In this visualization, the data was tidyed for the top 30 scorers per game for the last 24 NBA seasons. The graph visualizes the average three pointers attempted per game from those 30 players and plots the points over the course of 24 seasons. The interactivity of the plot allows the user to hover over the points and see what year and the data point represents.

From this plot, I found that the greatest jump over the last 24 seasons, in attempted three pointers per game occurred two years in a row (2015-2016 & 2016-2017).
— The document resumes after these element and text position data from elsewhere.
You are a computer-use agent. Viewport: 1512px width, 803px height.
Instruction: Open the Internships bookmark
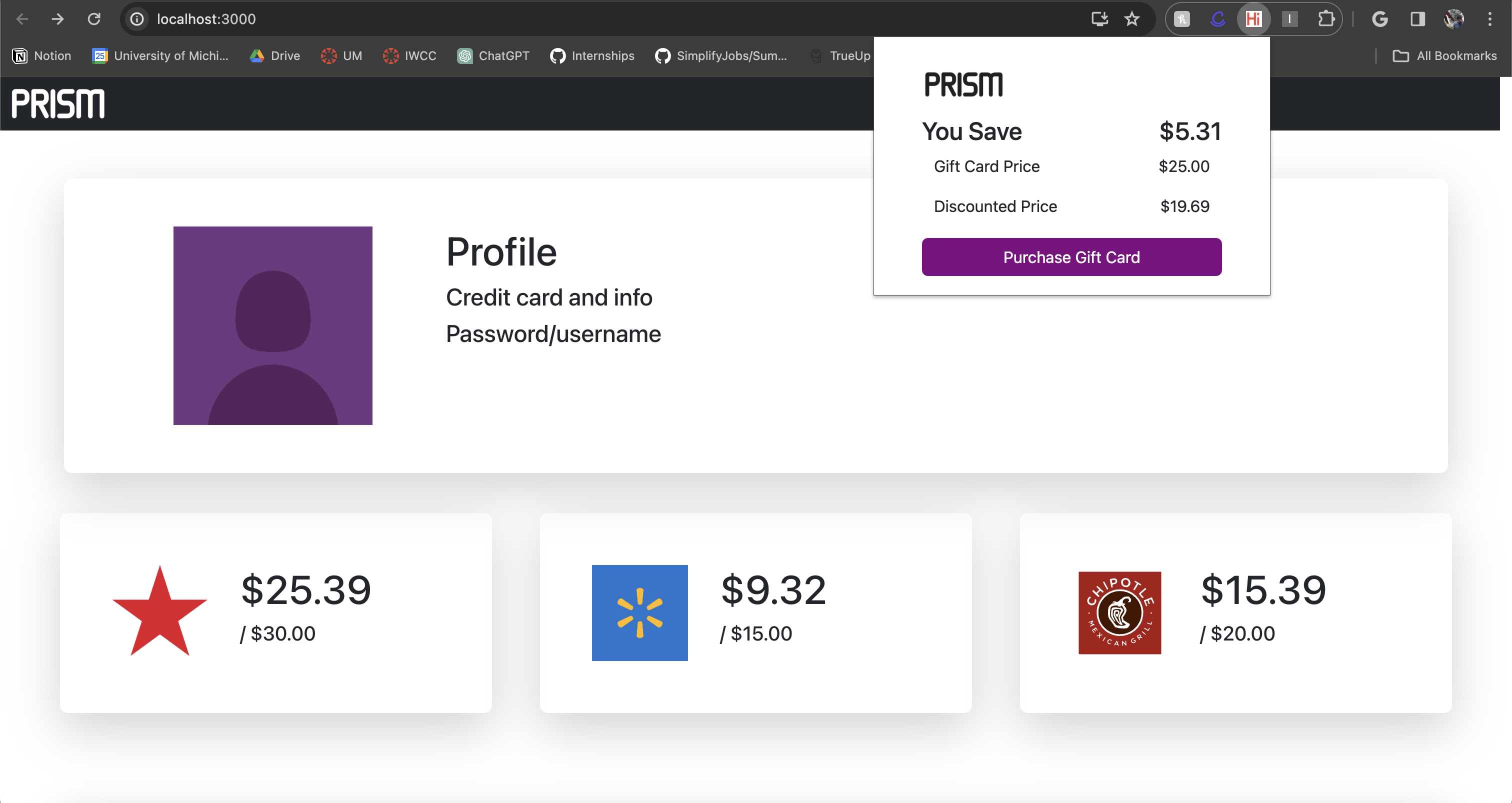point(592,56)
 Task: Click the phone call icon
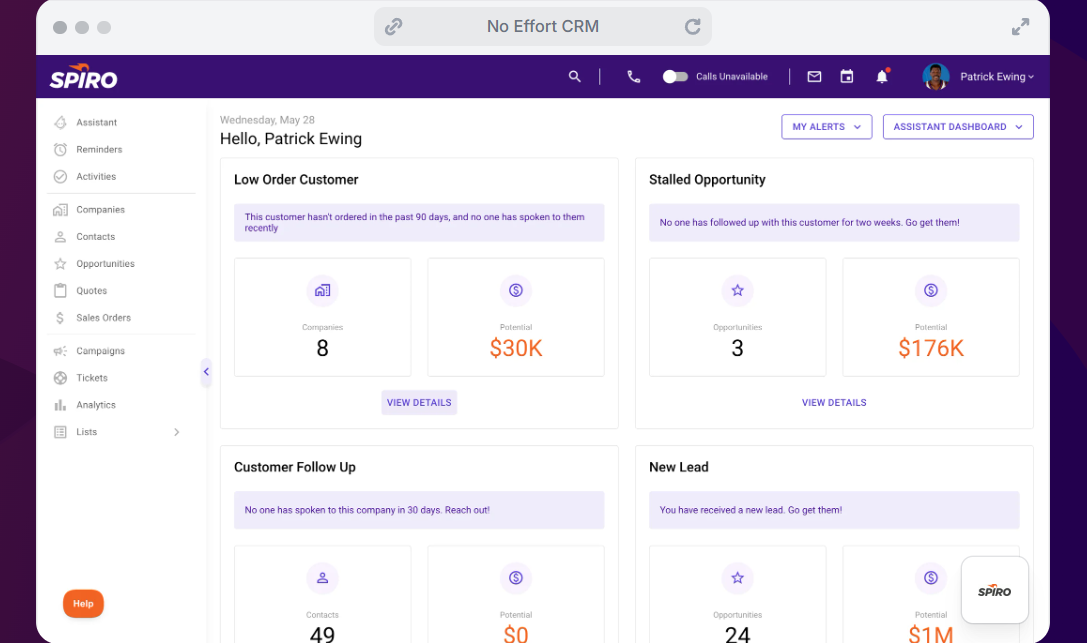pyautogui.click(x=633, y=76)
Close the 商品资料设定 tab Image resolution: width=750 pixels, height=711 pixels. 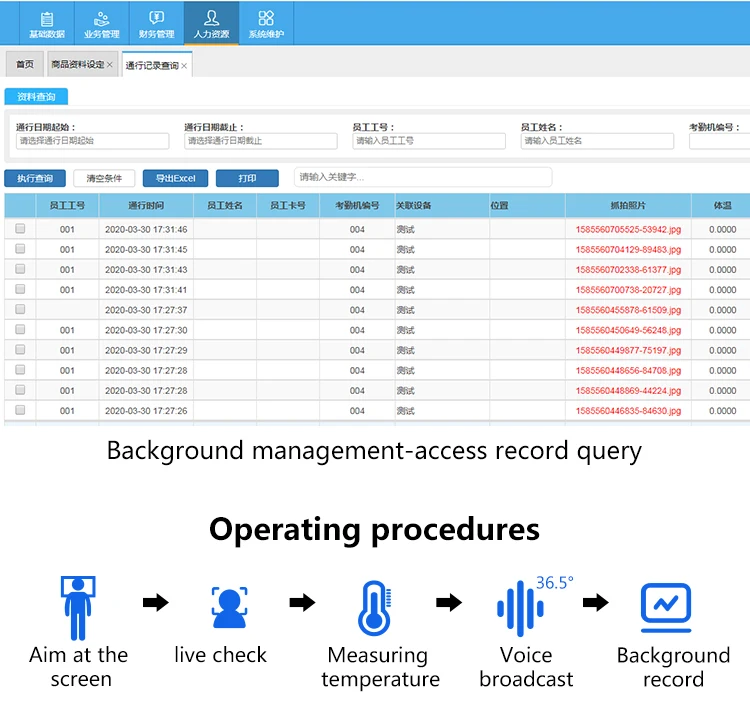click(x=110, y=65)
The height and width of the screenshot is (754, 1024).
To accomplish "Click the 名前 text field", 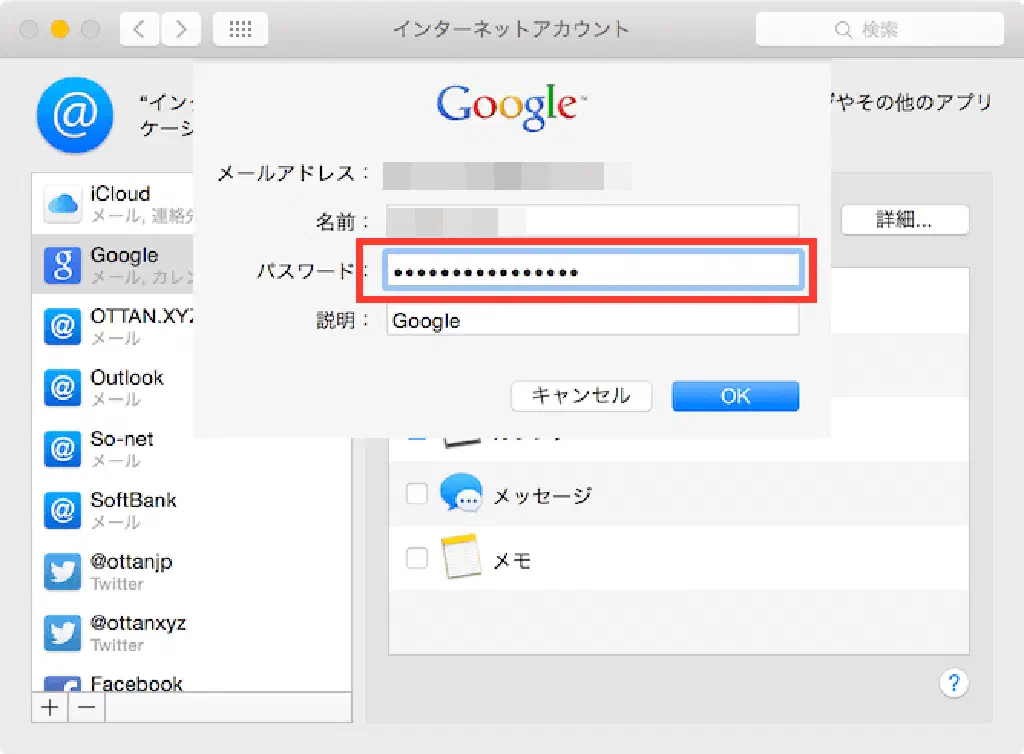I will 592,221.
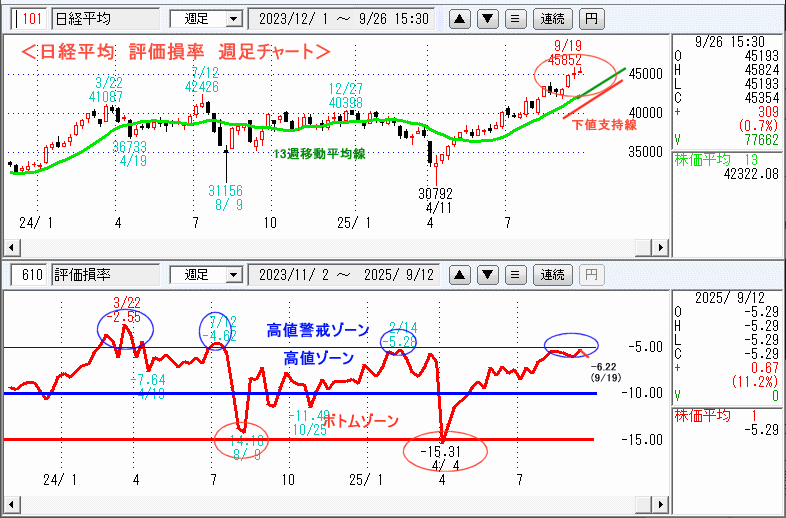
Task: Click up triangle button in 評価損率 toolbar
Action: pos(459,274)
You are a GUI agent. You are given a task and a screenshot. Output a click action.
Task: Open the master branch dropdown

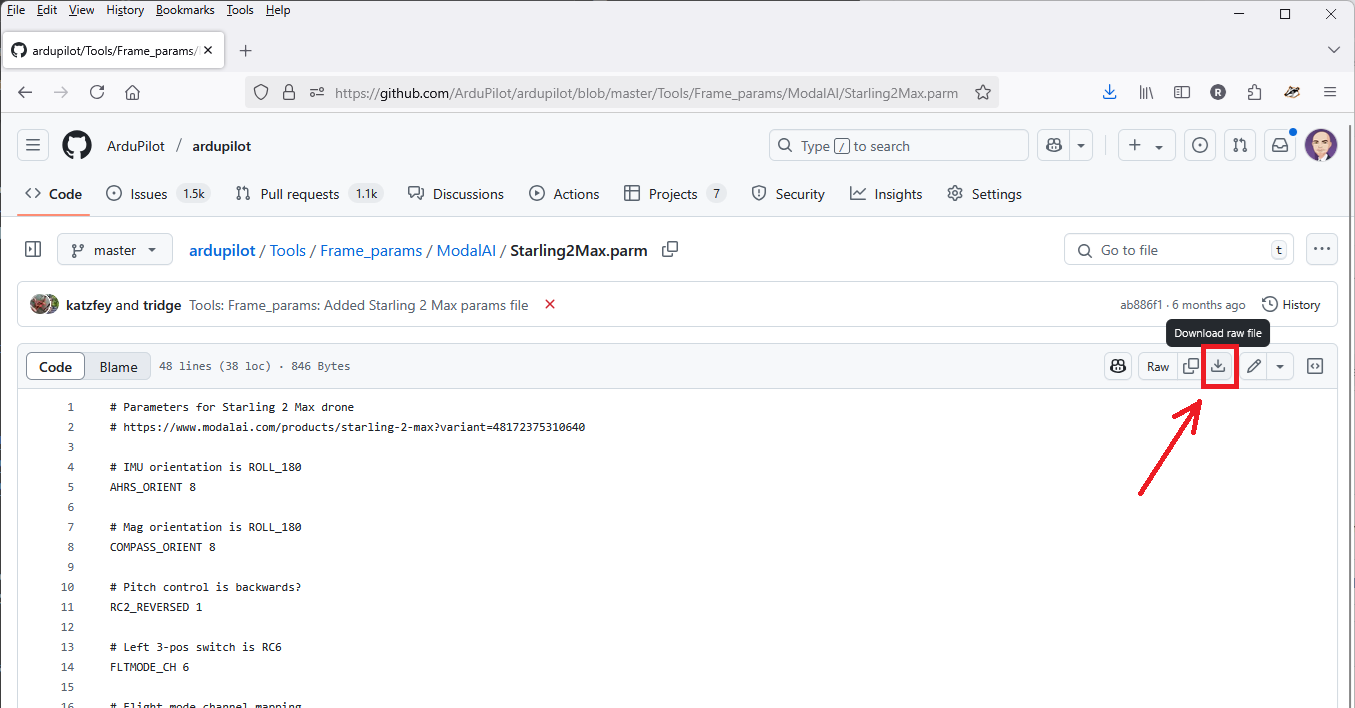115,250
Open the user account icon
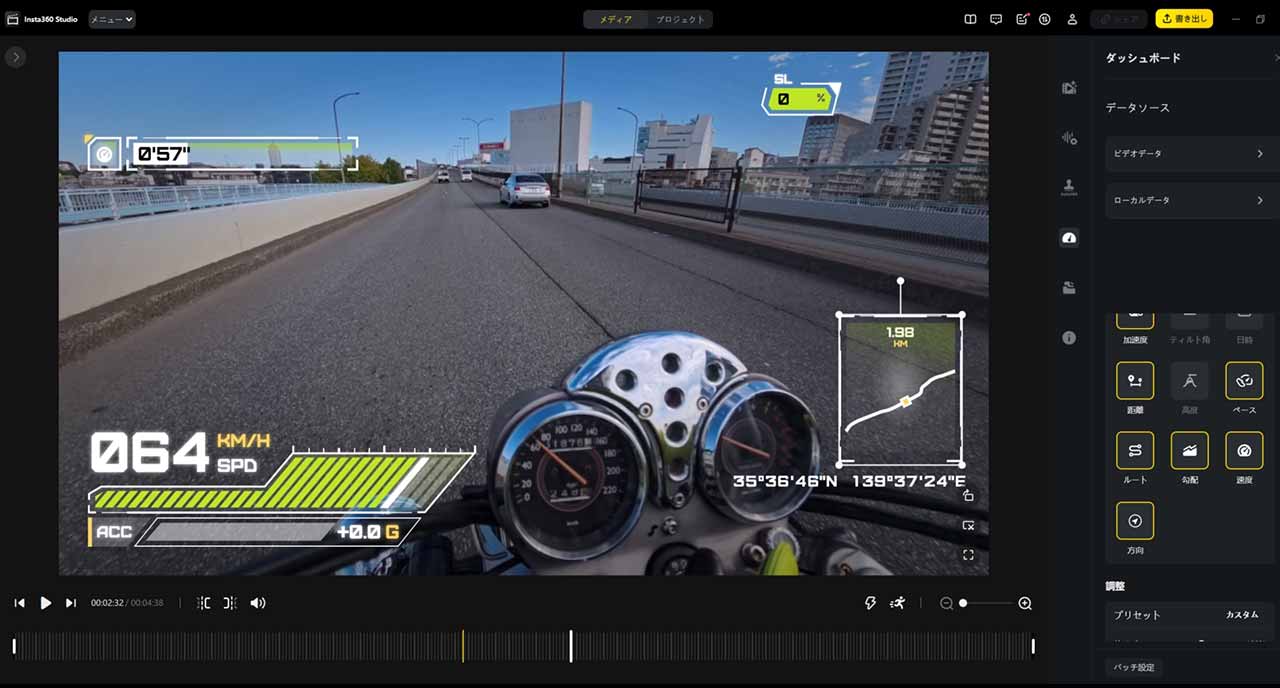The image size is (1280, 688). 1072,19
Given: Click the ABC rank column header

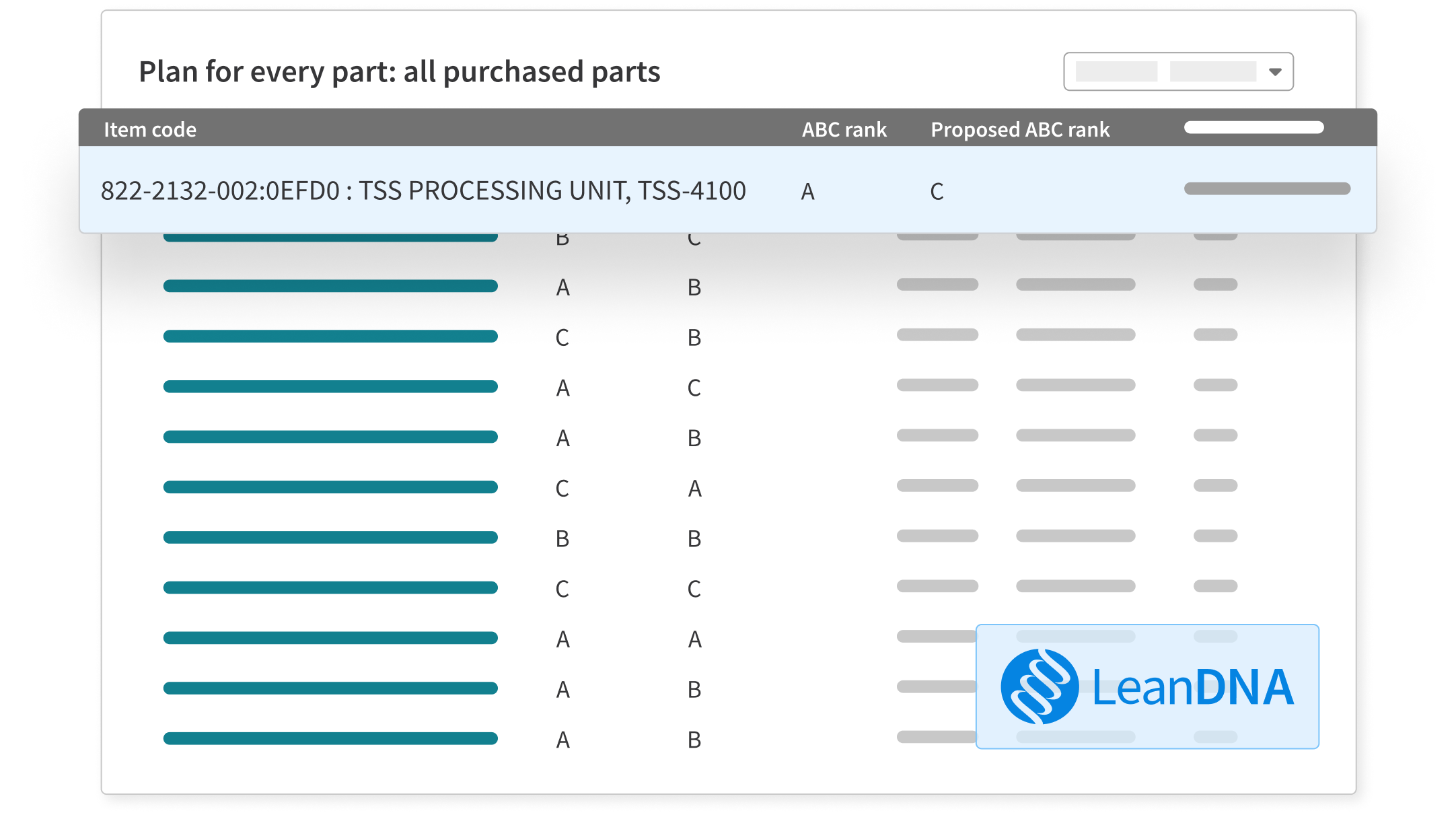Looking at the screenshot, I should (844, 129).
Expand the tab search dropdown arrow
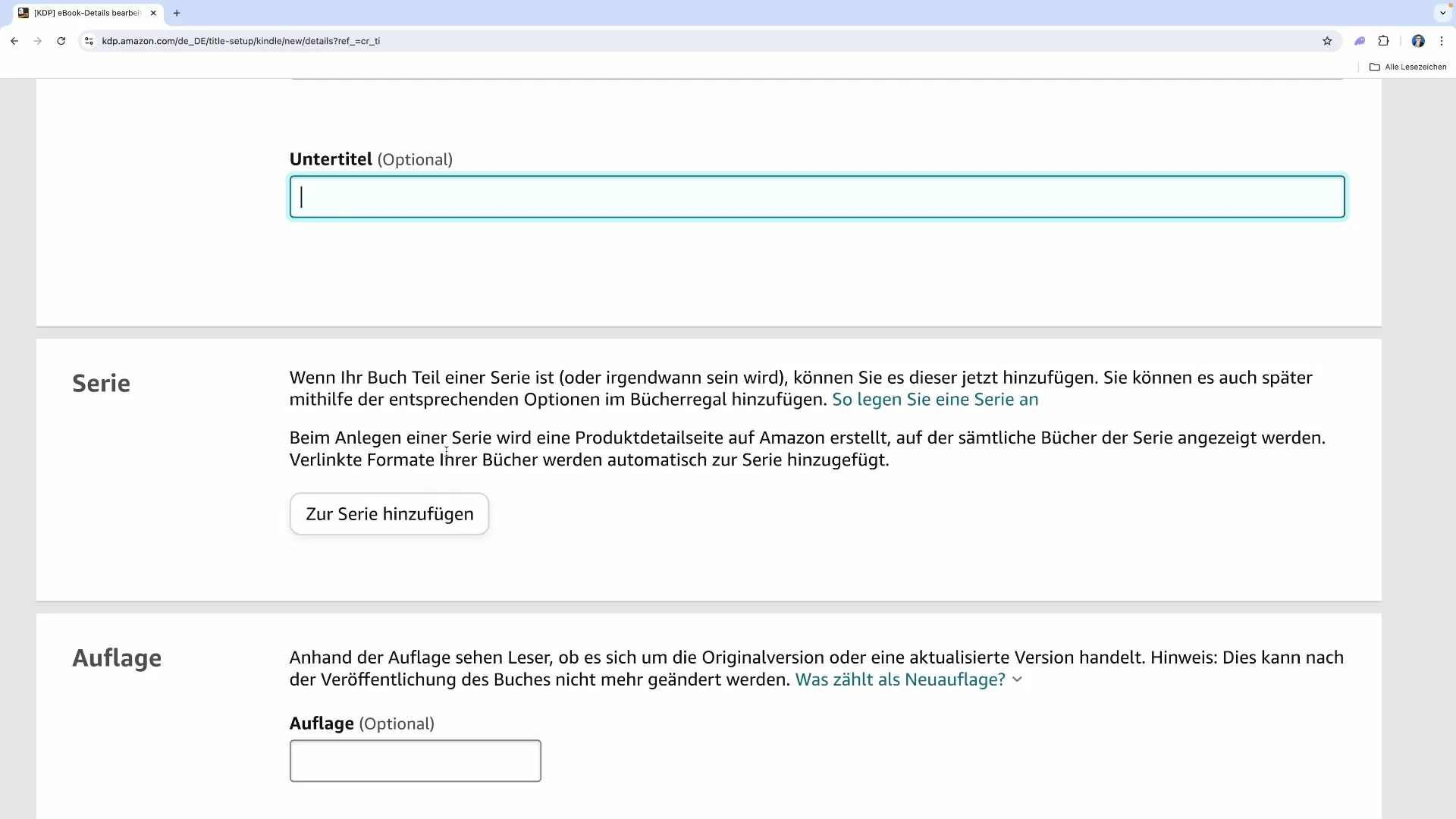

This most likely had to do with Steph Curry’s run of championships and success heaving up a high volume of three-pointers. Although the average attempts are at a record high, this current season actually produced the lowest average, for the top 30 scorers, in the last 6 years. It will be interesting to see if this decrease in three-pointers attempted becomes a trend for years to come.

Conclusion

In the future, I would like to be able to develop predictive models and run statistical tests to come up with more conclusive results.